Funny, but I'm pretty annoyed that we're not already there. It's almost 2005! Why isn't my phone (which has GPS capabilities) able to tell services like Yahoo Mobile where the heck I am?
She doesn't really get into that.
Overall, I believe that the true value of Yahoo! Local and also, of Yahoo! Web Search on mobile devices is tie-in back to Yahoo! The instances when you would actually need this type of information will be far and few between, but when you need it, lo and behold, Yahoo!’s there to provide it for you.
What does that even mean? If this tie-in is something that she sees as valuable, why doesn't she explain that a bit. How is it valuable? Why? What are some examples?
The only mildly interesting or original tidbit in her post was about how Yahoo briefed Forrester about mobile image searching:
The example Yahoo! gave during their briefing with Forrester was of someone sitting at a restaurant admiring the art on the walls, and doing an image search to see the artist’s other works. Hmmm…I can think of better ways to spend a nice dinner with someone than waiting for images to render on a small phone screen. There are few instances that I can think of where I couldn’t simply wait to get back to my computer to conduct an image search.
Is that really the best example they could come up with?
What about pulling up product images when you're shopping? Or teenage boys browsing pics of the latest 19 year old fabricated lip-syncing singer? Either one seems more likely to me and I only spent 30 seconds thinking about it. I have to think there's some market research on the types of things people will actually search for.
Posted by jzawodn at October 30, 2004 07:35 PM
I believe the problem is not that services like Y!Local haven't bothered handling it, I believe the problem is that the cell services simply aren't providing it.
I dug around for some time looking for how to access that data before I got the answer "You Can't".
Let's face it, if the location service was available to query, I'm pretty damn sure SOMEONE out there would be offering stuff built off of it.
Cell phones providing location information is common in Europe, although as far as I know not for "general" search engines yet. The services I use which make use of location information are for example "where's the nearest ATM?", "what's the weather forecast for my area?", "what's the nearest cinema showing this film around now?" etc. Service providers don't automatically make the information available; every time a service requests it, the provider asks the user if it's OK to provide the info.
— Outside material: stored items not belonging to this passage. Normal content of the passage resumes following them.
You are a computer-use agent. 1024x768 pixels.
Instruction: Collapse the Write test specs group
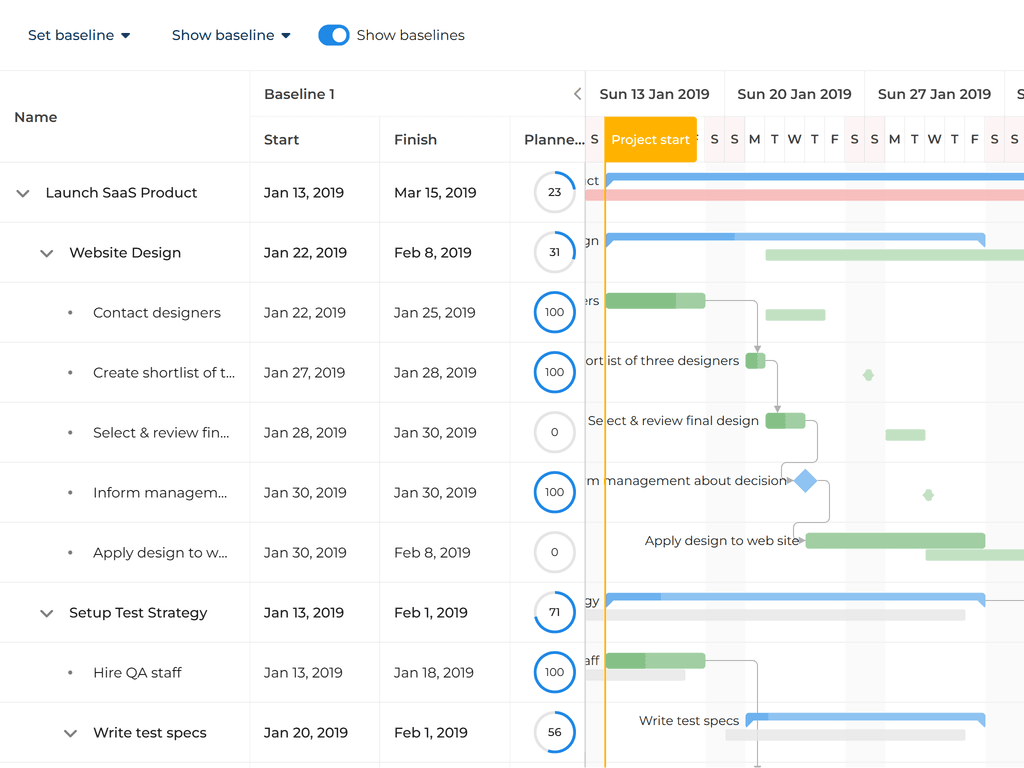point(70,733)
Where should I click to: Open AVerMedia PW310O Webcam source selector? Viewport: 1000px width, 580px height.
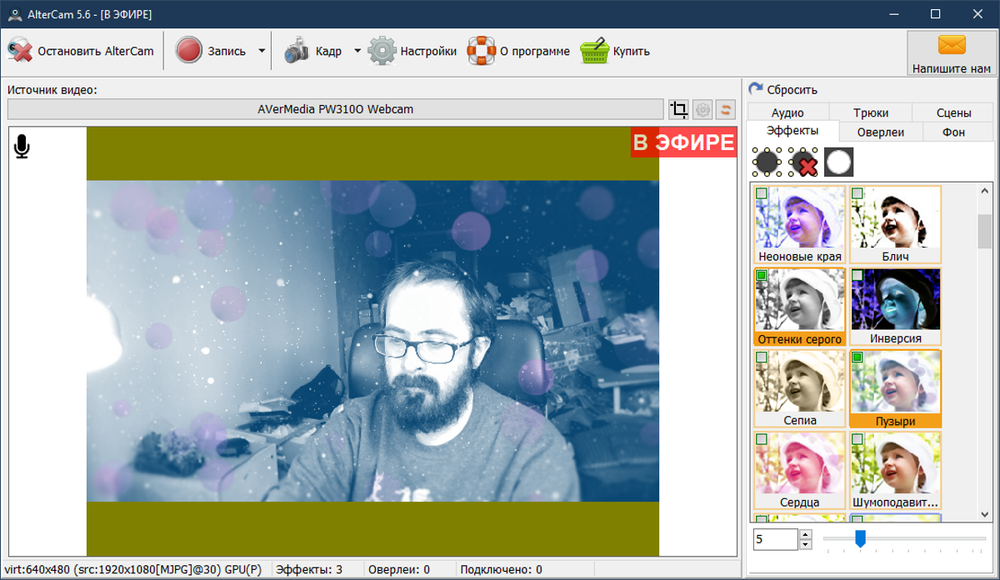click(335, 109)
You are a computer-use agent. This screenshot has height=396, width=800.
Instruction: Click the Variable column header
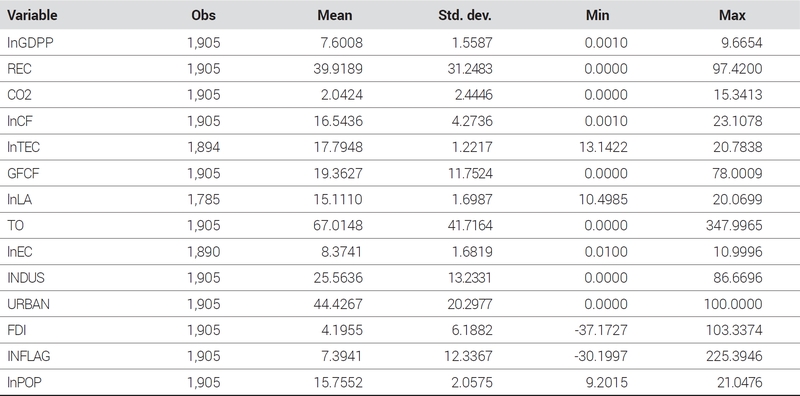point(32,15)
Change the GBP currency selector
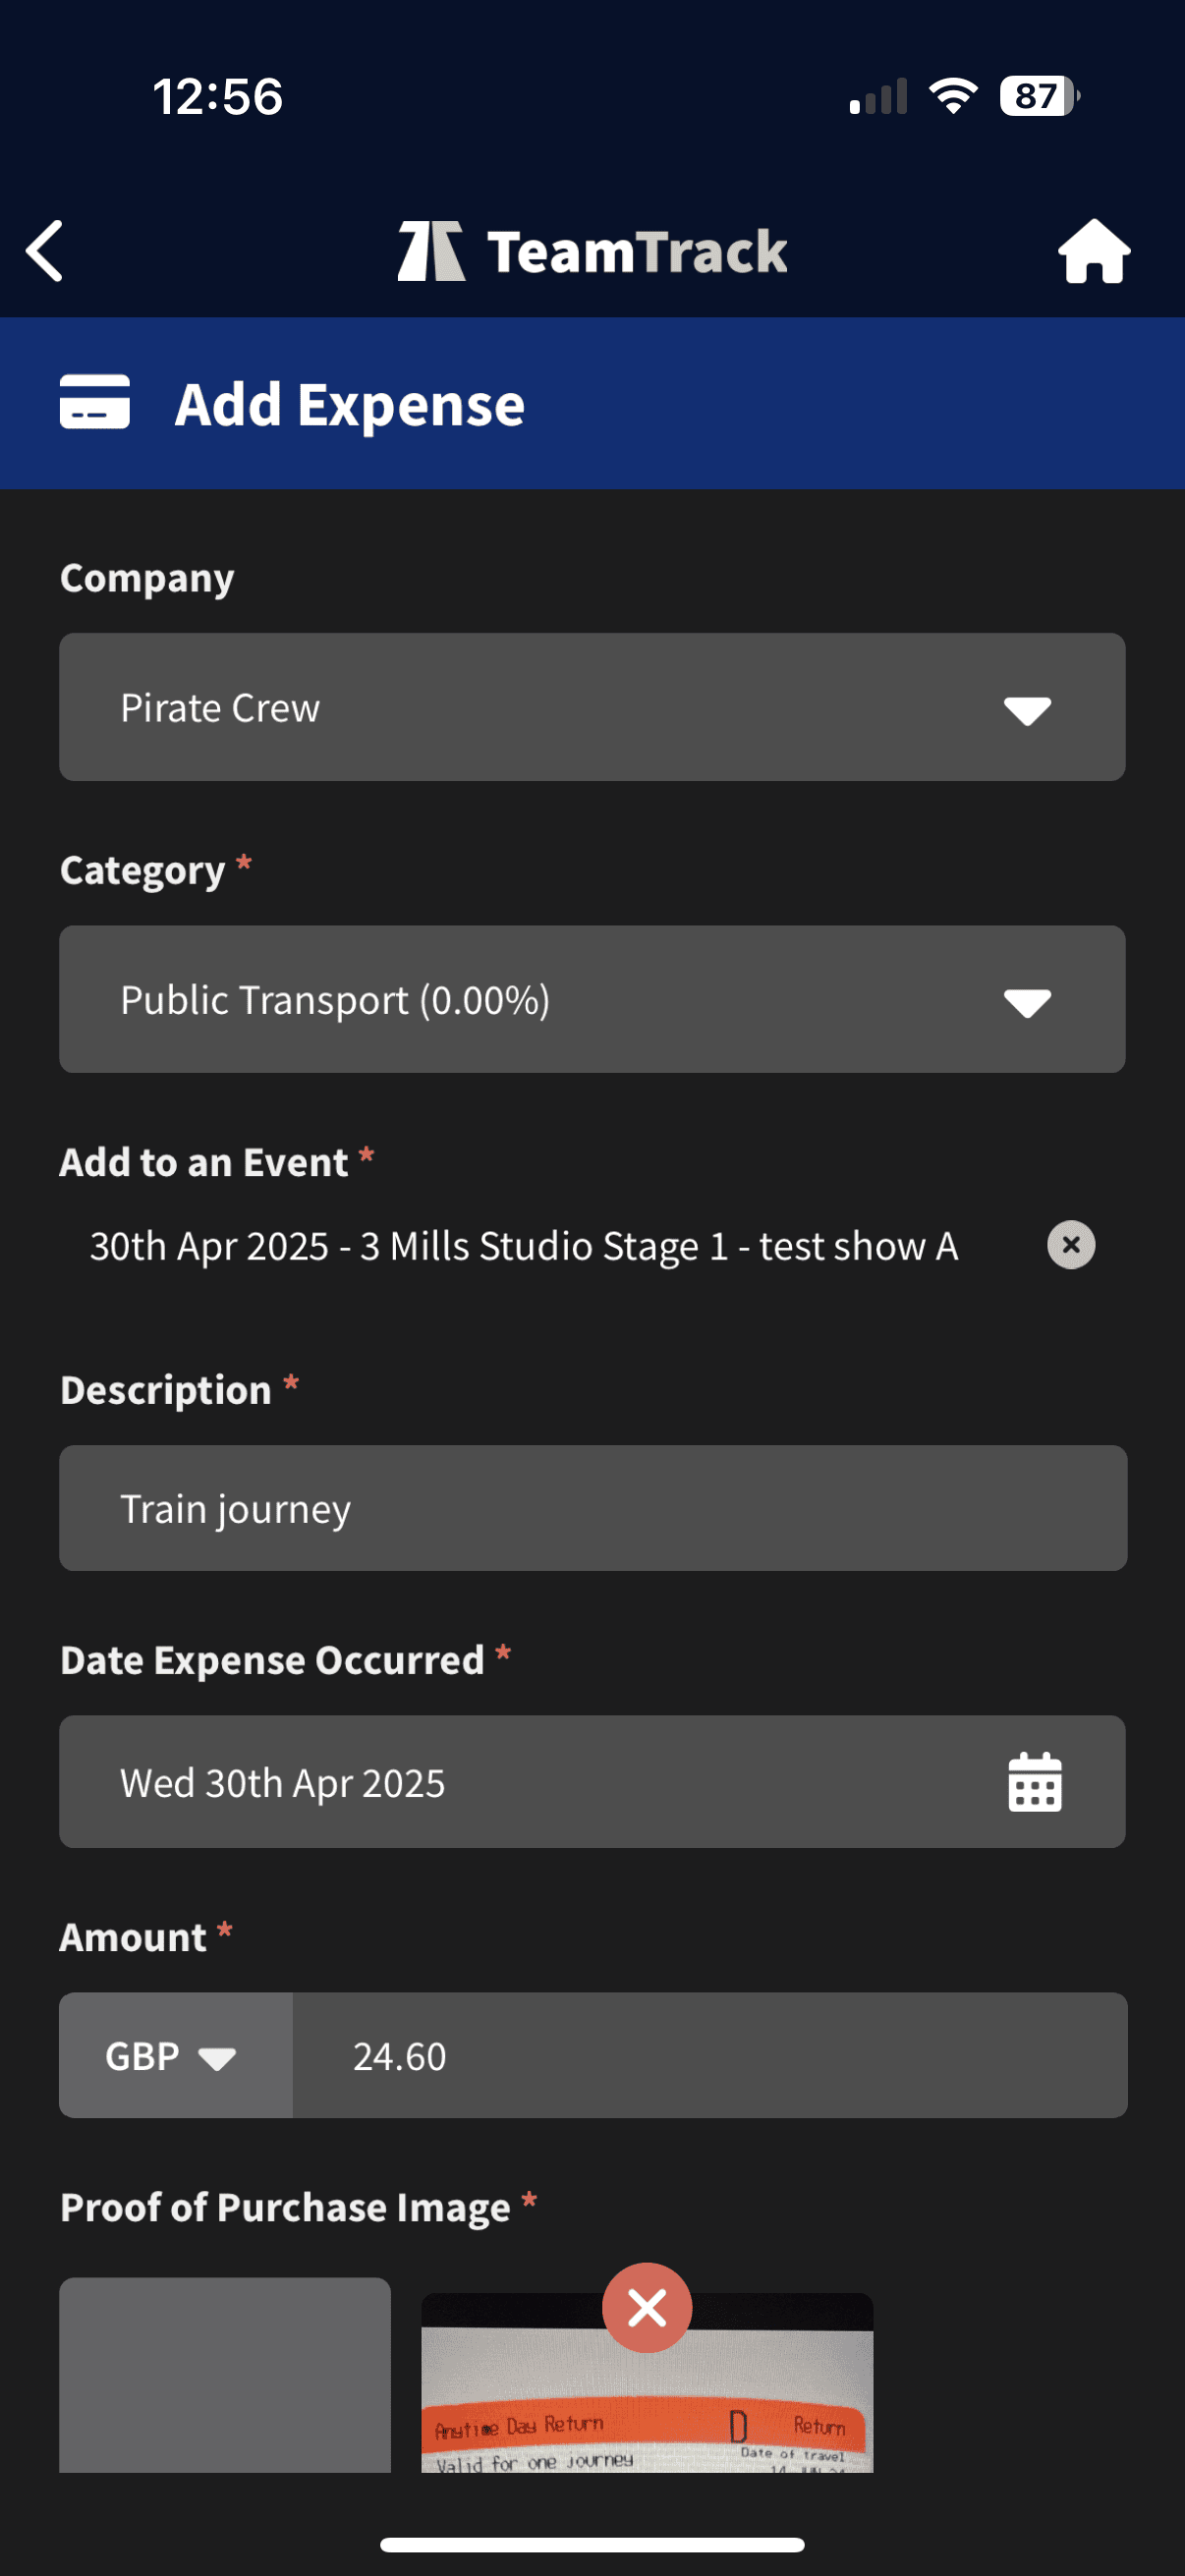 175,2056
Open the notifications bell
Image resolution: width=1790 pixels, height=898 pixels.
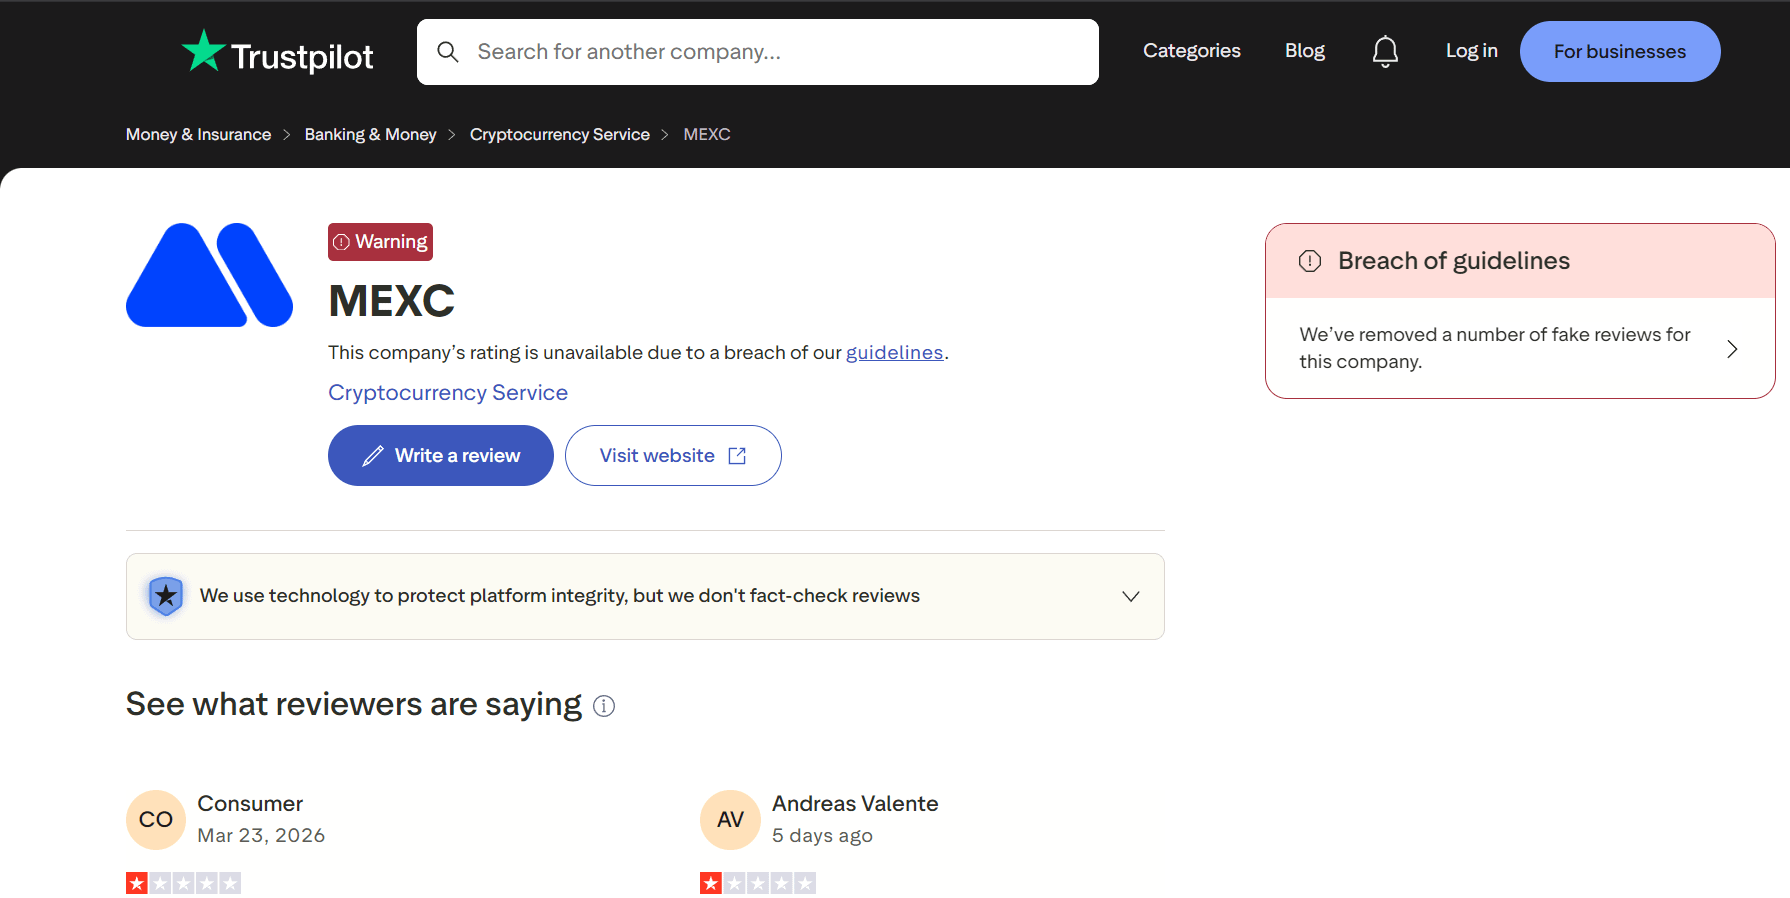tap(1385, 51)
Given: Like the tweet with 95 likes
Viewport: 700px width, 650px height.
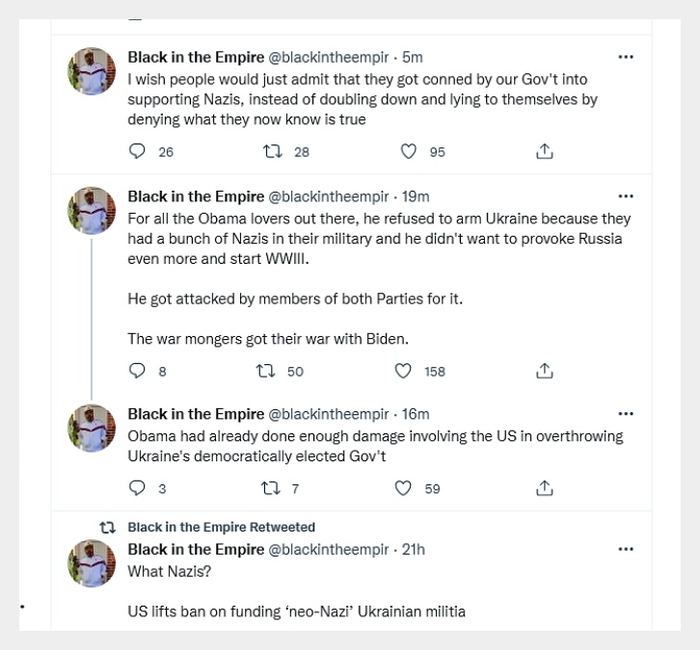Looking at the screenshot, I should [x=408, y=152].
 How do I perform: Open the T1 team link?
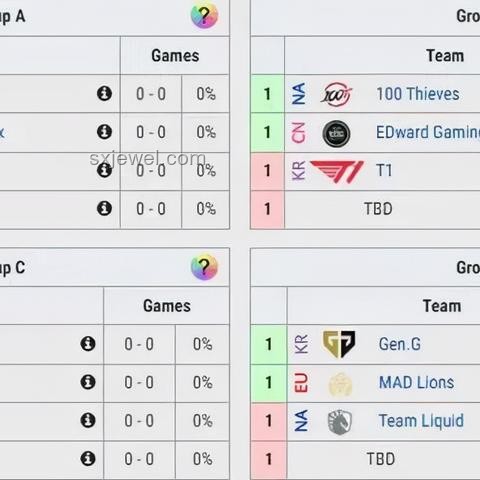[384, 170]
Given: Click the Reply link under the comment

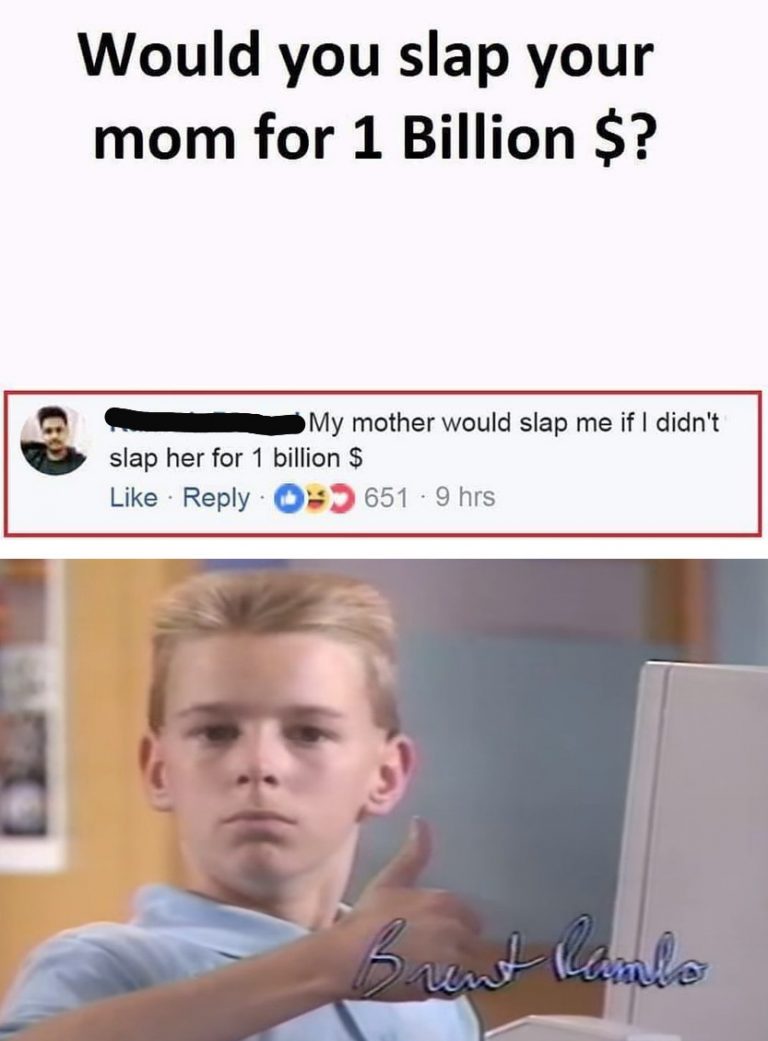Looking at the screenshot, I should tap(216, 498).
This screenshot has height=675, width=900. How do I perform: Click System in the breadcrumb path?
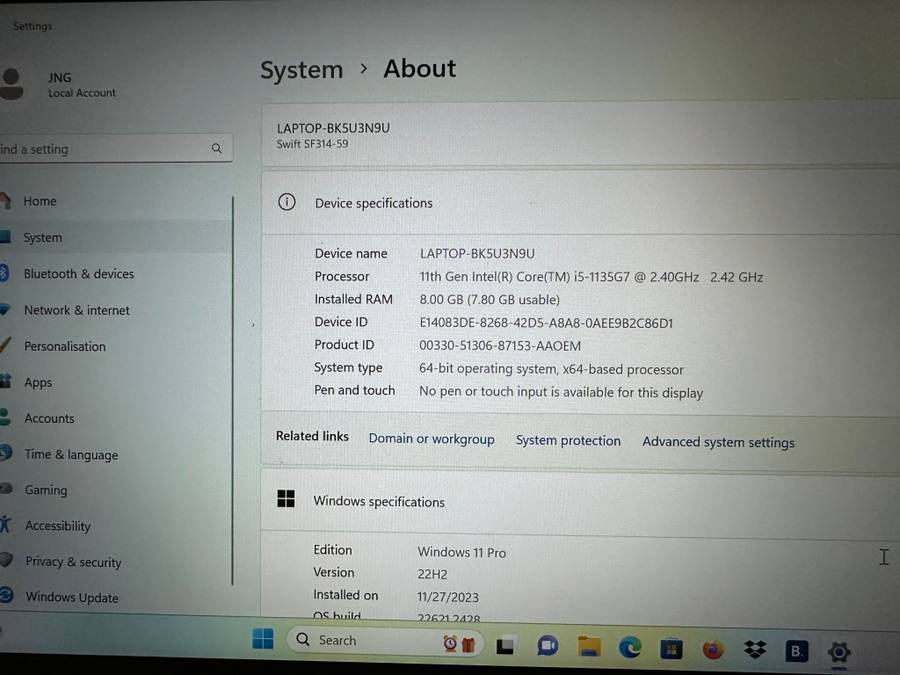pos(301,69)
Wireless carriers are NOT going to make GEO info available until they figure how they'll be paid, ie. from who, and how much, etc.
Yahoo is smart to bootstrap these services and then leverage the expectations of the carrier's own subscriber base against the carrier.
Bottomline, until the carriers realize that they are NOT going to be paid, we'll just have to way for them to capitulate.
"Overall, I believe that the true value of Yahoo! Local and also, of Yahoo! Web Search on mobile devices is tie-in back to Yahoo! The instances when you would actually need this type of information will be far and few between, but when you need it, lo and behold, Yahoo!ís there to provide it for you."
The real money is still in search and the face of search is spreading to many fronts, in the way soda pop spread from the druggist's counter to the vending machine and mini-fridge in myriad places.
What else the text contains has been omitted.